**Article**

====

David Harris  |  Posted November 22, 2010   Charlotte, NC
Hollywood’s Hottest Car Chases premieres Thanksgiving Night at 8 pm ET/5 pm PT on SPEED.
All you have to do is type “favorite car chases” into a web search engine, then sit back and enjoy. You will get pages upon pages of clips, descriptions, discussions – some heated – and fond memories from past movie-going experiences.

On Thanksgiving Night, national cable-television network SPEED will enter the fray with the two-hour special Hollywood's Hottest Car Chases at 8 p.m. ET/5 p.m. PT. The program, produced by Pangolin Pictures, will venture through the past 40 years of cinema's finest chases in chronicling how they were made, reliving iconic sequences and talking to the people who created them.

The program also helps kick off SPEED network's Dream Ride II holiday programming and promotional event.

With movie car chases, as with any widely appreciated genre, most people have strong opinions about what they like or dislike, and those within the automotive and entertainment industries are no different. But their perspective on what's considered significant may be a little surprising to some.

"At the moment, and I do vacillate on this, my favorite is the multiple car chases in ‘Ronin,’" said SPEED Automotive Editor Bob Golfen, talking about the 1998 police thriller starring Robert De Niro. "I love those claustrophobic chase scenes through the European streets, those small towns and everything. They are terribly violent as you see bystanders shot down, but aside from that, they are just fascinating. The cars are great with an Audi A8 and cars like that. Very cool stuff."

Check out: “Ronin” video clip.

Steve McQueen lights them up during the famous chase scene from "Bullitt." (Photo: Warner Bros.)
While “Ronin” has often been sighted as a favorite for many, it was another police drama in 1968 that brought the car chase to the fore. Many film historians consider the chase scene from Steve McQueen's now famous 1968 police drama “Bullitt” to be the modern-day benchmark.

Lieutenant Frank Bullitt (McQueen), his Highland Green 1968 Ford Mustang GT and stunt
driver Bill Hickman's Tuxedo Black 1968 Dodge Charger R/T 440 highlight a lengthy (nine minutes, 42 seconds) and “never-before-seen” chase (at the time) through the streets of San Francisco, where in-car cameras, wide-action shots and impressive closed-quarter driving outshone every other aspect of the movie.

====

**Information shown**
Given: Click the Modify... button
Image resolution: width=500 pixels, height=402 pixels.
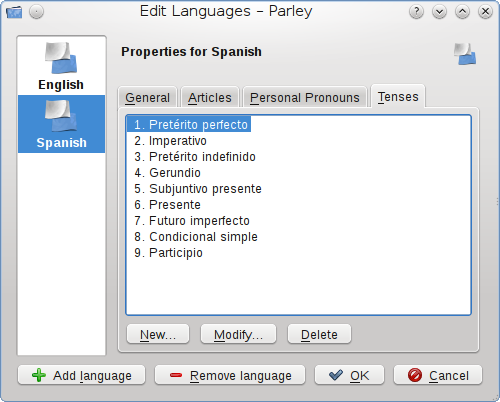Looking at the screenshot, I should point(238,334).

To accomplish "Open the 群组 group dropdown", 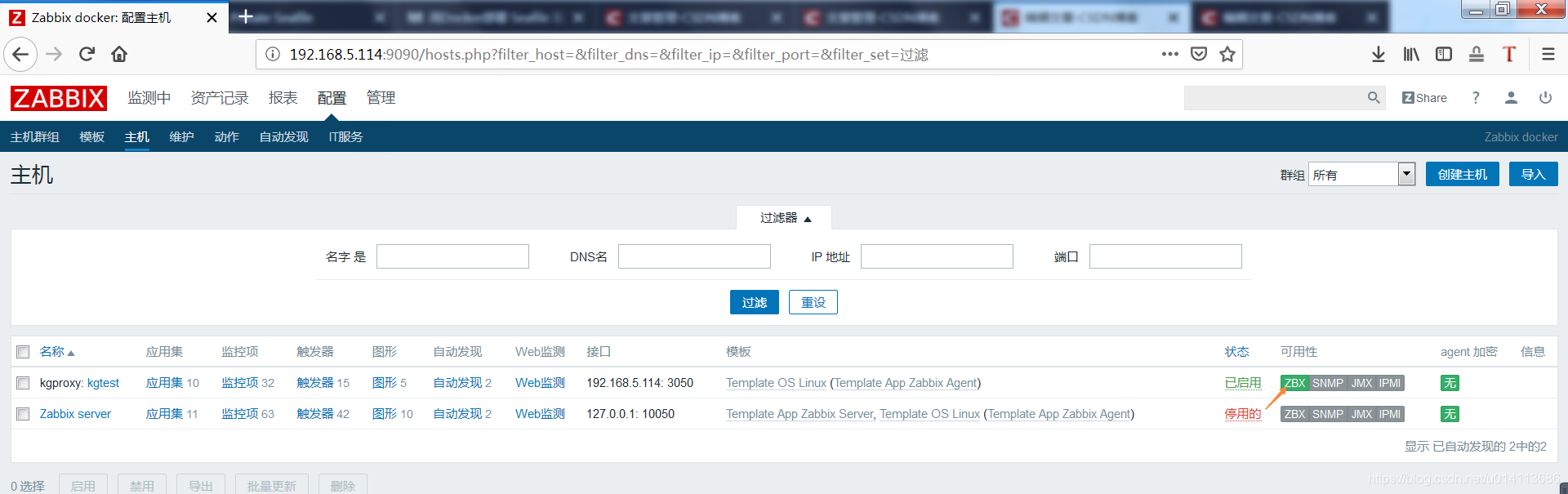I will point(1362,174).
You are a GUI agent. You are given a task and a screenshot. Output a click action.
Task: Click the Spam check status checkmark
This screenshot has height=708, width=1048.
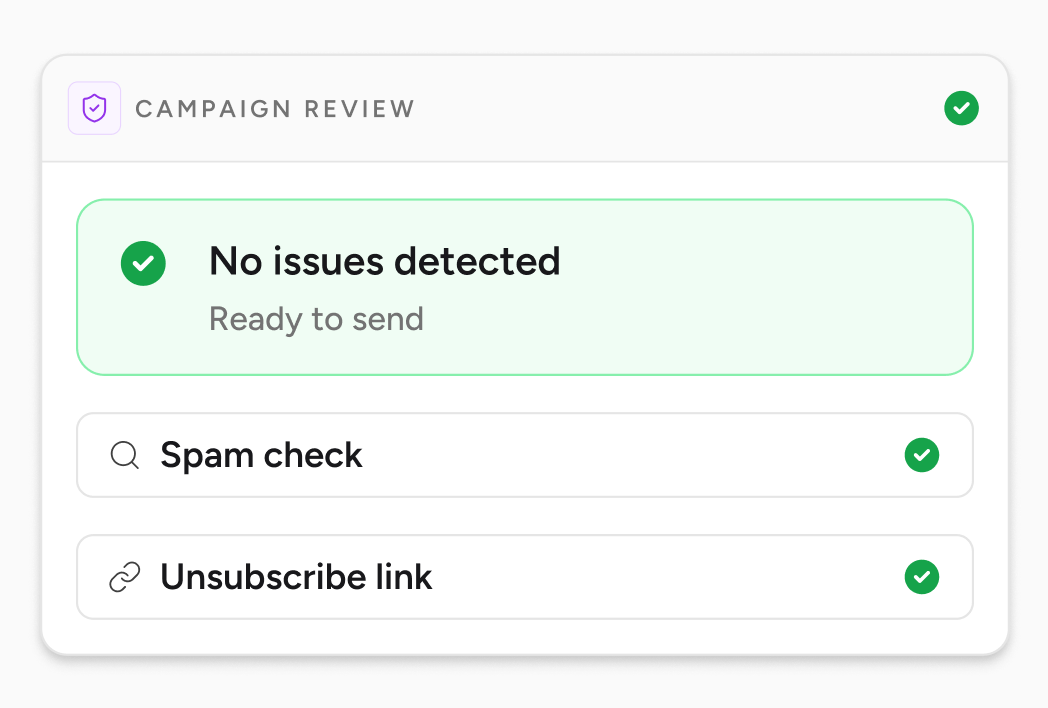tap(922, 455)
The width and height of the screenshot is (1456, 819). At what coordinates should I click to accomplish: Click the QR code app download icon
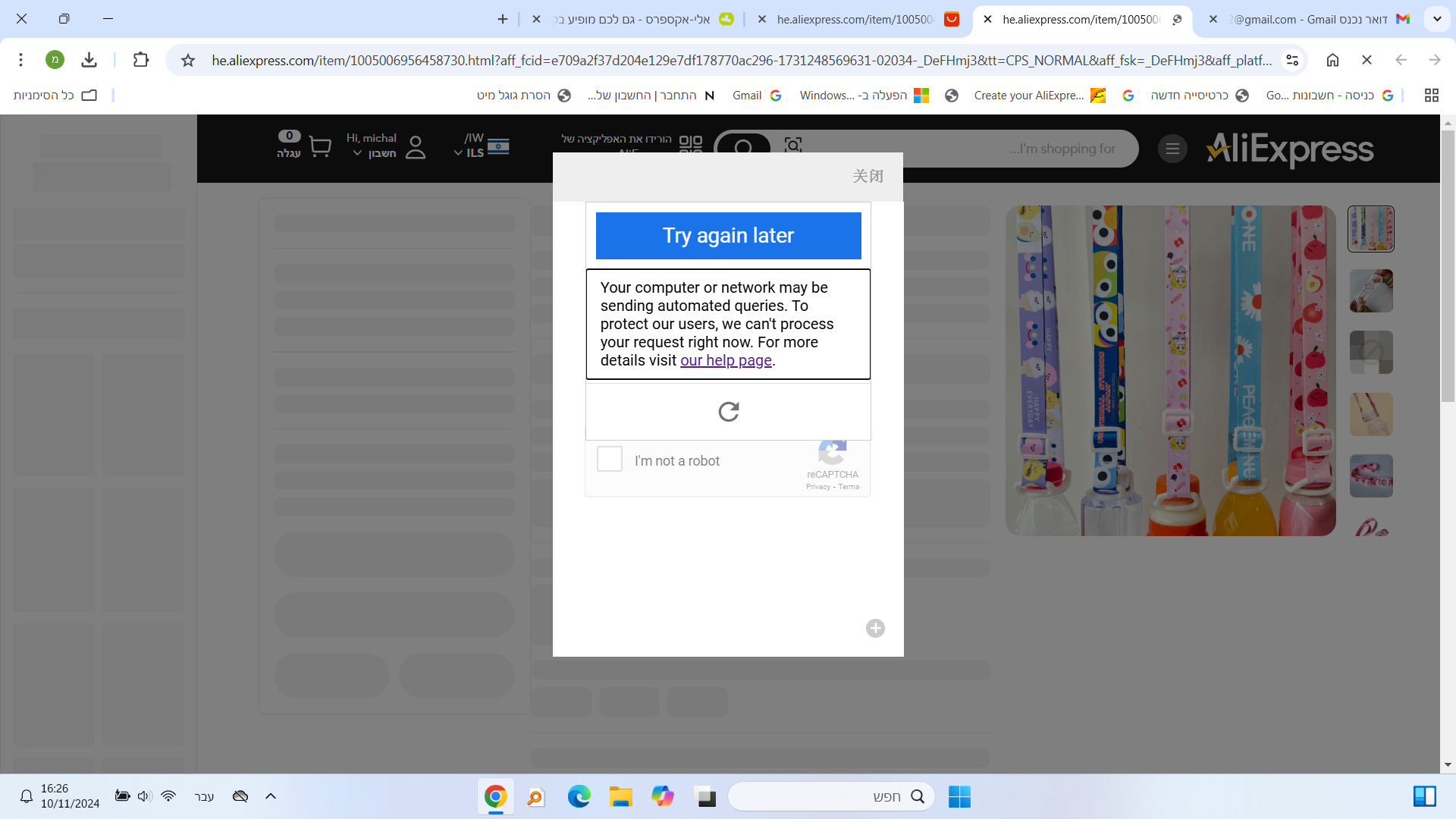[690, 143]
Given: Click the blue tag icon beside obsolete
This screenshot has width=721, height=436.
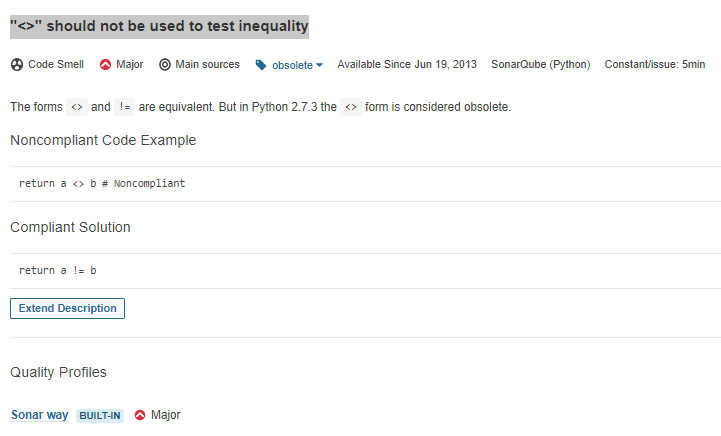Looking at the screenshot, I should tap(261, 65).
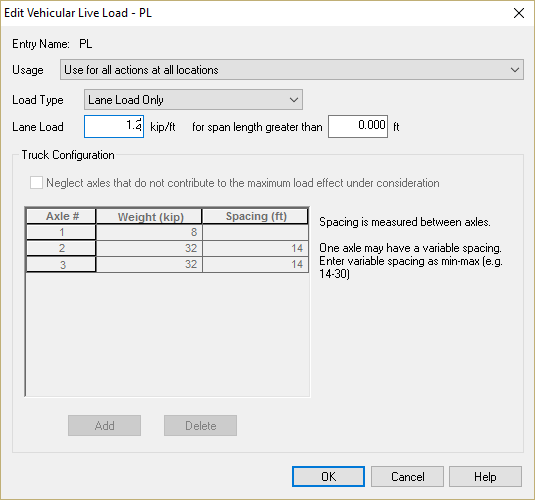
Task: Click the span length greater than field
Action: (358, 126)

====

**Job**
List every car model named in the car chase article.

**Solution to this exercise**
- Audi A8
- Highland Green 1968 Ford Mustang GT
- Tuxedo Black 1968 Dodge Charger R/T 440